**DIRECTIONS:**
Copy out each line containing "folder" from the entries below.

**Stored items:**
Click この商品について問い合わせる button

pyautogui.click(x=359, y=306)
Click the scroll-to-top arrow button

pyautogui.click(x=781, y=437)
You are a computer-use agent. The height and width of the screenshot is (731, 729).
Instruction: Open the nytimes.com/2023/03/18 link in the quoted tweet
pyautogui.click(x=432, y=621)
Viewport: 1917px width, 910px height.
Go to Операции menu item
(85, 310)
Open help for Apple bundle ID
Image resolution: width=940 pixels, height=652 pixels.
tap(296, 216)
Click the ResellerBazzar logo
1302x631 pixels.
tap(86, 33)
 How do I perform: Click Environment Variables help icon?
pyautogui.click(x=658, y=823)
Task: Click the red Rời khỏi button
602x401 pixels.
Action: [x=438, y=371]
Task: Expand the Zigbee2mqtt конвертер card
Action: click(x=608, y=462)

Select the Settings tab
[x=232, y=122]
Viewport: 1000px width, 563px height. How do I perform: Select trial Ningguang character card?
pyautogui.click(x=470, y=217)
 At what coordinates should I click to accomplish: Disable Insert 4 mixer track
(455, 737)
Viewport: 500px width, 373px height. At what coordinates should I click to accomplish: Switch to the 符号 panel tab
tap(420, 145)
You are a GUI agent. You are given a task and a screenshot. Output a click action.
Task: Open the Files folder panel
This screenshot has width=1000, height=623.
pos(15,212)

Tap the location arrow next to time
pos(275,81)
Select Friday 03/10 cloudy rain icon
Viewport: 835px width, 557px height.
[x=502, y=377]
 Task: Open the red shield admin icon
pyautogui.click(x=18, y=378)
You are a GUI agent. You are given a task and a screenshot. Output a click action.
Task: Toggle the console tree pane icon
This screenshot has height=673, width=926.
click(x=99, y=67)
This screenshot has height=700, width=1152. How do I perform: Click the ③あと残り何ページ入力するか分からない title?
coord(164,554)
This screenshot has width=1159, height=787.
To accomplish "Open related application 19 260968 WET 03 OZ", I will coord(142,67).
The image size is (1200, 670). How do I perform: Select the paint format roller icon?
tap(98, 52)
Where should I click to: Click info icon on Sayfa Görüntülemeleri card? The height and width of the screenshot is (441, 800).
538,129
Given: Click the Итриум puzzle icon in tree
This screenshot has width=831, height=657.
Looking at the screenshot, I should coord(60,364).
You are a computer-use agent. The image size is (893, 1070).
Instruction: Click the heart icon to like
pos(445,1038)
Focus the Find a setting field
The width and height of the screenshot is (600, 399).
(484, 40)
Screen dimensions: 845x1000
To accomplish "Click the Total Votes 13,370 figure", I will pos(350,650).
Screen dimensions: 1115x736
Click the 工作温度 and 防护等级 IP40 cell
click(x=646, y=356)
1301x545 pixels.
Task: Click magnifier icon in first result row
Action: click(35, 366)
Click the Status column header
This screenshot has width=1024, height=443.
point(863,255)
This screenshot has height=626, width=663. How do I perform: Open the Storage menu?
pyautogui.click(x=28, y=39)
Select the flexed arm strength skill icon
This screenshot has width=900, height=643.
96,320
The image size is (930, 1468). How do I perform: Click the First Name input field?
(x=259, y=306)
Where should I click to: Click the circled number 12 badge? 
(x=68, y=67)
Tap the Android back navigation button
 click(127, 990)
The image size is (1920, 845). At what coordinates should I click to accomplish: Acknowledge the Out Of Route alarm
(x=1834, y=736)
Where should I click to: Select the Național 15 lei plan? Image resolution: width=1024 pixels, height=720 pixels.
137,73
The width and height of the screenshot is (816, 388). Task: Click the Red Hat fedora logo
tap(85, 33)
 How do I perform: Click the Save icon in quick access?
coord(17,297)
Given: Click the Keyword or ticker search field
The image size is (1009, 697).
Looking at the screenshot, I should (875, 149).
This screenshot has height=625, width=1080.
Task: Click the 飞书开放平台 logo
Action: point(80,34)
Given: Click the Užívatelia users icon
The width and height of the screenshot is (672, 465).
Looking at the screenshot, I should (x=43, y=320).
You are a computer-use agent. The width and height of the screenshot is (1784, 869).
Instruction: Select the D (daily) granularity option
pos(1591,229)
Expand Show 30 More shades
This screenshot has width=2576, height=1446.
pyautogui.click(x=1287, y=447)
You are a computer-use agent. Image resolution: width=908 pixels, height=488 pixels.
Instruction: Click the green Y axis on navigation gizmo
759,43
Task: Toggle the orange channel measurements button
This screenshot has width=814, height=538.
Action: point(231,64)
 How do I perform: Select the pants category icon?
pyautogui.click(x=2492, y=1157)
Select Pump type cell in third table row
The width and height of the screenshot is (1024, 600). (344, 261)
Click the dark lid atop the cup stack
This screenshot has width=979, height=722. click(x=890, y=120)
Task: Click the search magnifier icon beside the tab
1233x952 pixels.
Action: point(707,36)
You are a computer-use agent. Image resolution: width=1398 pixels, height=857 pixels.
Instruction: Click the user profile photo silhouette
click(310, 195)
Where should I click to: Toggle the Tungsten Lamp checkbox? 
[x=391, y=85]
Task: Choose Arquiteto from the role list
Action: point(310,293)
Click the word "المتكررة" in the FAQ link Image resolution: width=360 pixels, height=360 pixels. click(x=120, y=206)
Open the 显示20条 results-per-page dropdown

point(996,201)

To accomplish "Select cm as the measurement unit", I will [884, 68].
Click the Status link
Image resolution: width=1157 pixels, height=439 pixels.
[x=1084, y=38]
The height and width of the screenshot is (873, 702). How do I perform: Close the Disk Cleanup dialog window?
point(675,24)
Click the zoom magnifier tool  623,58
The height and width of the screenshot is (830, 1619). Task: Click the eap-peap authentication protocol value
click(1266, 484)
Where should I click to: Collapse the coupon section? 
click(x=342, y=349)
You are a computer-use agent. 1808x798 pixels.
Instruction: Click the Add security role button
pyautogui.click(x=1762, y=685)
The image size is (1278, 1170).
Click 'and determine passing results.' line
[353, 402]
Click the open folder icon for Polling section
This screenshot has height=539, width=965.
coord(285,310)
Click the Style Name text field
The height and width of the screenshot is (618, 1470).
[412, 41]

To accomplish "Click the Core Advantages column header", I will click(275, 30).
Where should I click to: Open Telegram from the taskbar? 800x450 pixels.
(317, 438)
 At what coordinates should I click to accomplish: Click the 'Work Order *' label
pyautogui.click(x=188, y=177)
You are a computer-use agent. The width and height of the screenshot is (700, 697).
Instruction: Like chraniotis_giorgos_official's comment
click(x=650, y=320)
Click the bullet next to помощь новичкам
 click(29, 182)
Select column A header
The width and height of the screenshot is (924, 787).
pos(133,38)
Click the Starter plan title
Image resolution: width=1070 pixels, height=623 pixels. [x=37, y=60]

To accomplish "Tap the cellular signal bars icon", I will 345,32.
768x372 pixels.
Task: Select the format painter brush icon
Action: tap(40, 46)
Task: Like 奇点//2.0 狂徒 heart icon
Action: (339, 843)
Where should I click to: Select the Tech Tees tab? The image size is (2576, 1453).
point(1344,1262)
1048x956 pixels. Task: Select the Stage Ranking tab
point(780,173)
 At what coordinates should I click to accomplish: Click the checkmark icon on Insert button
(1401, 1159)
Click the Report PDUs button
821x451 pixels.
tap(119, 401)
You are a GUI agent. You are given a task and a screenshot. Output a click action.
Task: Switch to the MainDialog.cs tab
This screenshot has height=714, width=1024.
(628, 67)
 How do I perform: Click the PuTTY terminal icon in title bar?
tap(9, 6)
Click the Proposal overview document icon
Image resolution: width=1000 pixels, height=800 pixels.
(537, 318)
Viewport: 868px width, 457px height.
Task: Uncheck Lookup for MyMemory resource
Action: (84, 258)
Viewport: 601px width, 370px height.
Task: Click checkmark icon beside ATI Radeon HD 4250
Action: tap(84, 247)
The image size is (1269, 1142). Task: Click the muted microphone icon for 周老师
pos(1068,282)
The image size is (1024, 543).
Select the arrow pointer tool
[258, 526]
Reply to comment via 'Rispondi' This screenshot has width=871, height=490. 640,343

**ANSWER SECTION:**
Task: Open the Files folder panel
Click the open folder icon for Polling section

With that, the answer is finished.